Dog Faced Hermans were a post-punk band that formed in Scotland in the mid 1980s and remained active through the mid 1990s. They emerged from  the UK anarcho-punk scene with a guitar/bass/drums line-up, but also incorporated trumpet and other instruments not commonly found in punk music at that time. Their composition style incorporated many genres of music outside of rock, including folk, jazz, ambient and noise music with often unorthodox instrumentation.

History

1980s

Dog Faced Hermans formed in Edinburgh, Scotland out of the female-fronted funk-punk sextet Volunteer Slavery, named after an album by Rahsaan Roland Kirk. Londoner Andy Moor, who was studying anthropology in Edinburgh, first met Colin McLean at a benefit for the Scottish Campaign to Remove the Atomic Menace, and the two shared a love of James Brown, free jazz, reggae, and African music. McLean owned both a guitar and a bass, which he traded off with Moor, eventually setting on who was to play which in the band after realizing that the songs they liked best were the ones with McLean on bass and Moor on guitar. Wilf plum had been moonlighting with local noise bands Finitribe and Stretchheads, and Marion Coutts took time off from her studies at Edinburgh College of Art to play trumpet, and the whole group also took to banging on oil drums and other percussion.

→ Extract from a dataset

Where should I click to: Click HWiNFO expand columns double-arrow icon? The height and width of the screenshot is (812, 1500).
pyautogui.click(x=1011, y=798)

Their band got their new name from a scene in a Frankenstein movie, "where a woman dreams that her husband, whose name is Herman, gets turned into a dog," although the phrase occurs in the 1933 horror The Vampire Bat. When the group started, they played primarily improvised music, "like bashing oil drums and hitting the guitars without actually playing very many tunes," according to drummer Wilf Plum. The group's longer improvisations were condensed into shorter arranged songs that maintained their experimental qualities. The Hermans' line-up stayed constant throughout their tenure, with Marion Coutts fronting the band on vocals, trumpet and percussion, Andy Moor on guitar, Colin Mclean on bass, and Wilf Plum on drums. Within their first three years as a band, the Hermans recorded and released a few singles and two albums on their own Demon Radge Records and on journalist Everett True’s label, Calculus. These early records demonstrated the breadth of the band's influences, including English and Scottish post-punk, American no wave, and various styles of folk music, exemplified in their renditions of the Italian partisan song "Bella Ciao" and the blues standard "John Henry".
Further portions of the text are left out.